While design is no longer my career, I still enjoy it as a hobby alongside exploring new fields. Recently, I've gotten into creative coding - it's like making art with math and computers. For instance, I've been working on visualizing chaos attractors.

In mathematics, a chaos attractor appears in a dynamical system, a system that is continuously changing over time. It is characterized by the fact that it exhibits sensitive dependence on initial conditions, meaning that small differences in the starting conditions of the system can lead to vastly different outcomes over time.

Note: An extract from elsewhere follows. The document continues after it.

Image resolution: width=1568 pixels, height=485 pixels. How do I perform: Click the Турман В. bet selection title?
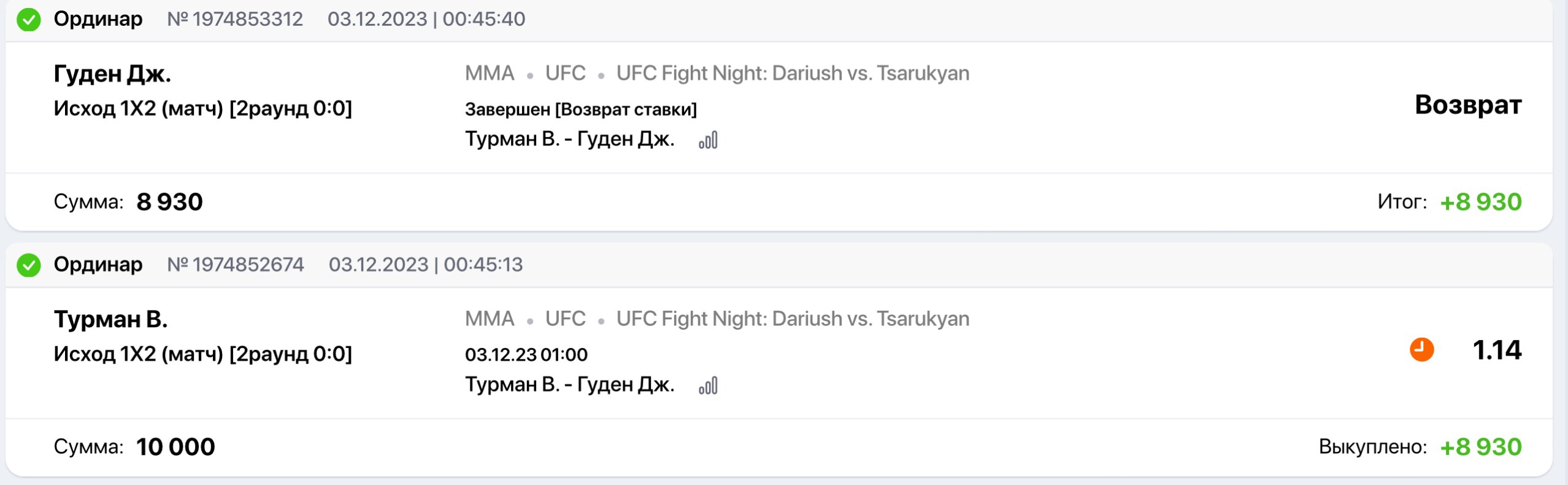tap(110, 319)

This sensitivity to initial conditions is often referred to as the butterfly effect, which is the idea that a small change in one part of a system can have a big impact on the rest of the system.

I have been having a lot of fun using p5.js to input formulas and create some really fascinating visuals. It is interesting to see how changing different parameters can create such unique and mesmerizing visuals. Here are some of the results.

Aizawa Attractor

See in p5.js Editor

\[ \begin{aligned} & \frac{d x}{d t}=(z-b) x-d y \\ & \frac{d y}{d t}=d x+(z-b) y \\ & \frac{d z}{d t}=c+a z-\frac{z^3}{3}-x^2+f z x^3 \end{aligned} \]

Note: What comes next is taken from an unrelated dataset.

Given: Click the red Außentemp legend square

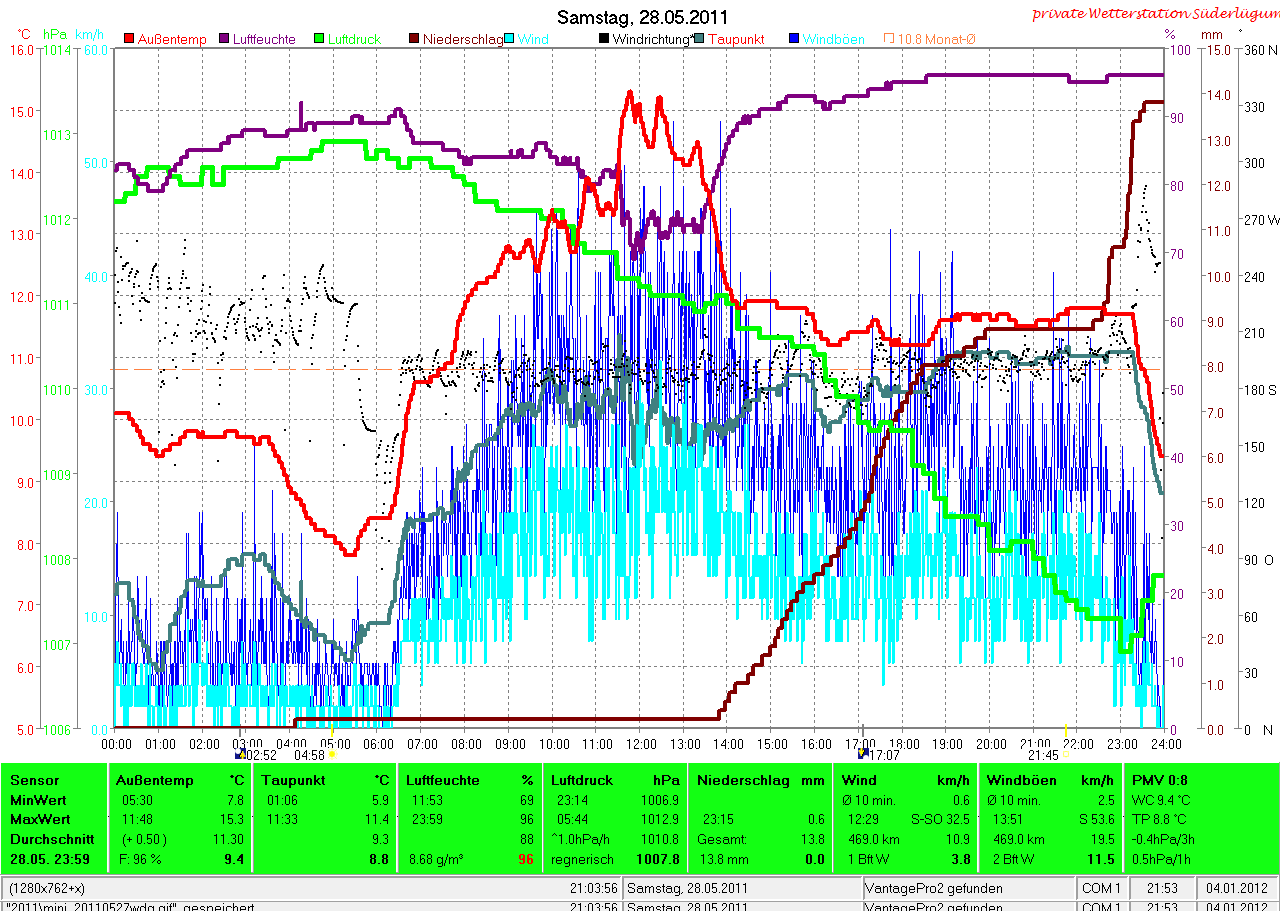Looking at the screenshot, I should [130, 39].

with $x = 0.5$, $y = 1$, $z = 0.01$, $a = 0.95$, $b = 0.7$, $c = 0.6$, $d = 3.5$, $e = 0.25$, $f = 0.1$ and $dt = 0.01$.

Four-wing Chaotic Attractor

See in p5.js Editor

\[ \begin{aligned} \frac{\mathrm{d} x}{\mathrm{d} t} &= (a x + y z) \\ \frac{\mathrm{d} y}{\mathrm{d} t} &= (b x + c y - x z) \\ \frac{\mathrm{d} z}{\mathrm{d} t} &= (-z - x y) \end{aligned} \]

with $x = 0.5$, $y = 0.4$, $z = -0.5$, $dt = 0.06$, $a = 0.2$, $b = 0.01$, and $c = -0.4$.

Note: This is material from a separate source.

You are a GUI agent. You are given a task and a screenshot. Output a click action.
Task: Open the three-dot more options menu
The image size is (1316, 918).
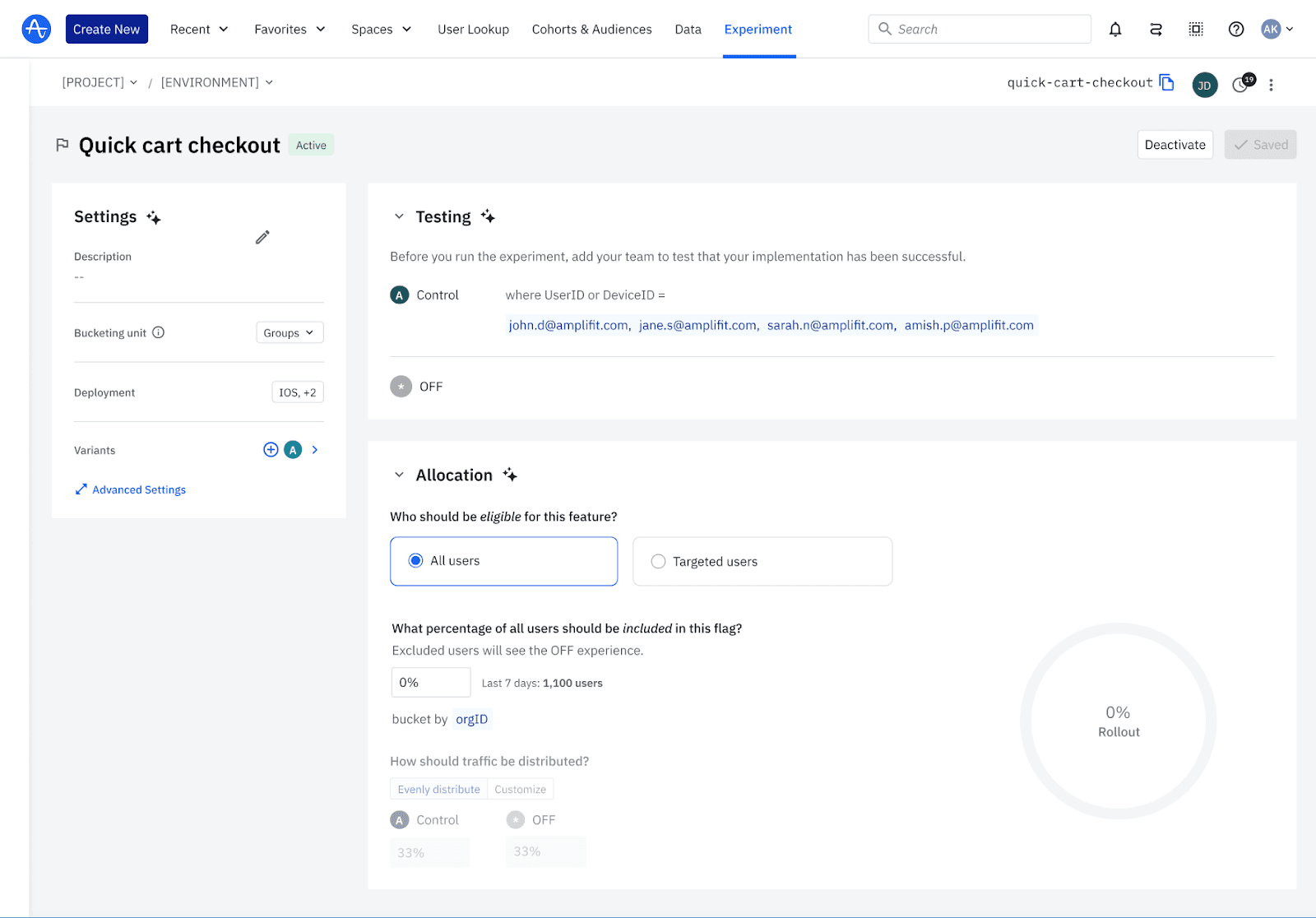tap(1271, 85)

Four-wing Chaotic Attractor visualization

De Quan Li Attractor

\[ \begin{aligned} & \frac{d x}{d t} = a(y-x) + c x z \\ & \frac{d y}{d t} = e x + f y - x z \\ & \frac{d z}{d t} = b z + x y - d x^2 \end{aligned} \]

with $x = -0.29$, $y = -0.29$, $z = -0.59$, $dt = 0.00028$, $a = 40.0$, $b = 1.833$, $c = 0.16$, $d = 0.65$, $e = 55.0$, and $f = 20.0$.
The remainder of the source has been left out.